§ **WHAT YOU ARE ASKED TO DO**: Beginning at the line with "Task: Choose the pink color option" in the records below, return each line up to and including the last, exactly as it stands, but not the pictures.

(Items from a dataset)
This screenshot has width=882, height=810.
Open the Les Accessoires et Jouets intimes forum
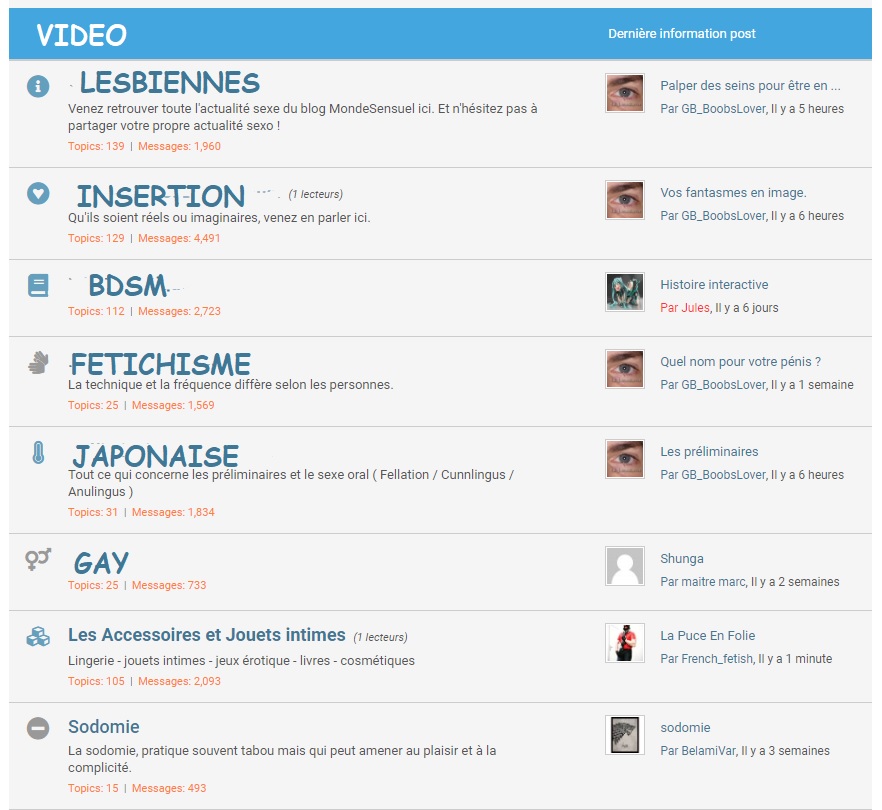pos(206,635)
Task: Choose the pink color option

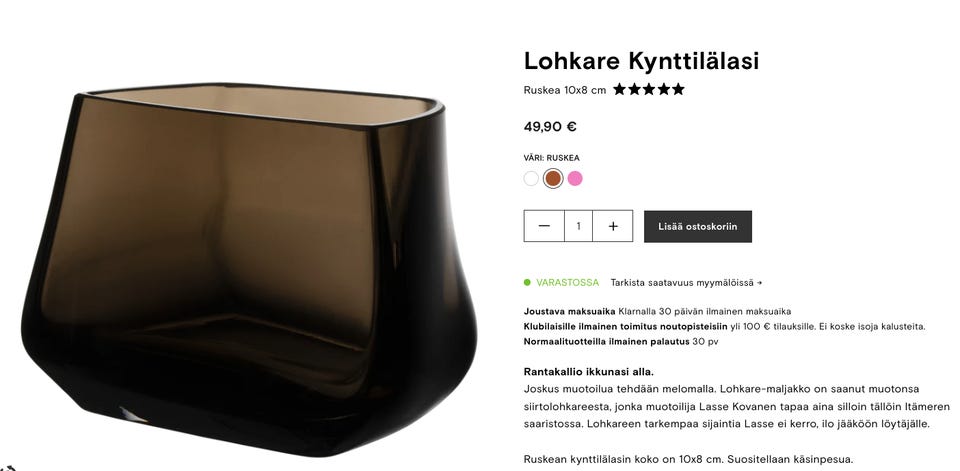Action: 575,178
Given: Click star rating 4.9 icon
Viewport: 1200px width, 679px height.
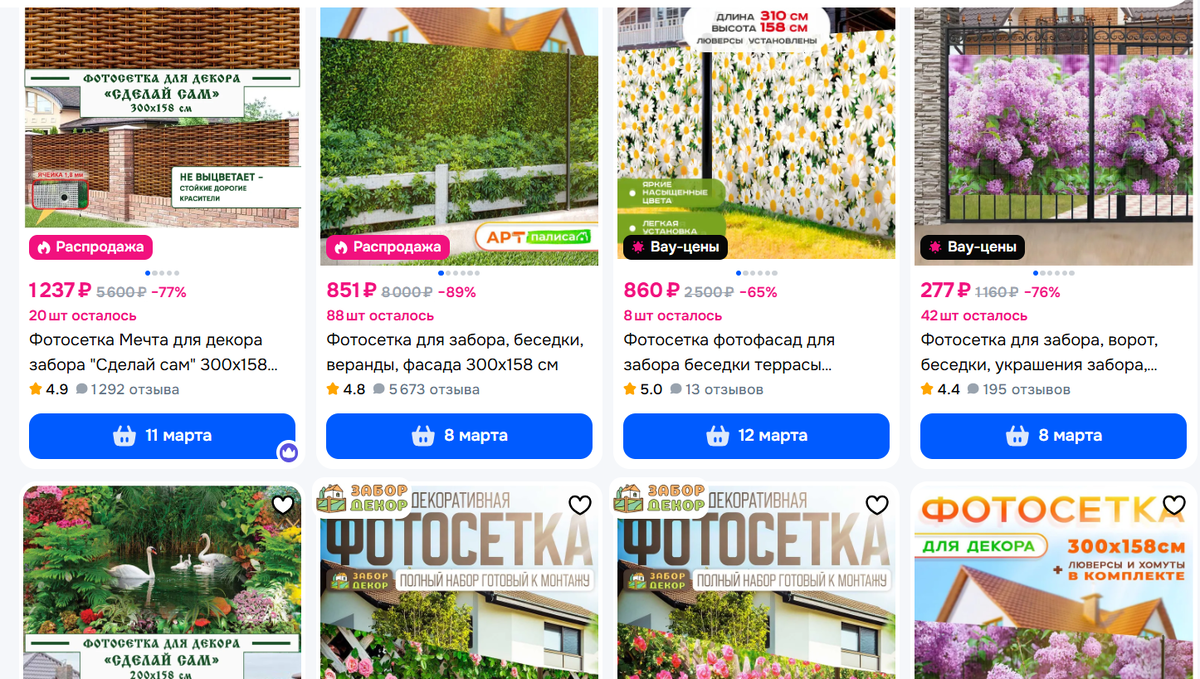Looking at the screenshot, I should 35,389.
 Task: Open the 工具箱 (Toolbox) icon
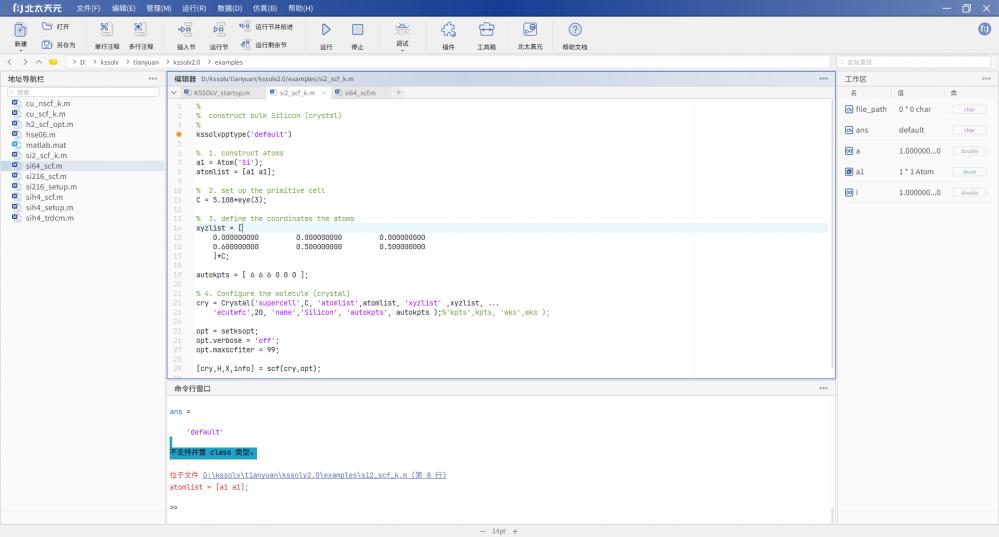click(x=486, y=30)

§ **REPLY**:
Task: Choose the pink color option

Action: 575,178
Given: Click star rating 4.9 icon
Viewport: 1200px width, 679px height.
Looking at the screenshot, I should 35,389.
 Task: Open the 工具箱 (Toolbox) icon
click(x=486, y=30)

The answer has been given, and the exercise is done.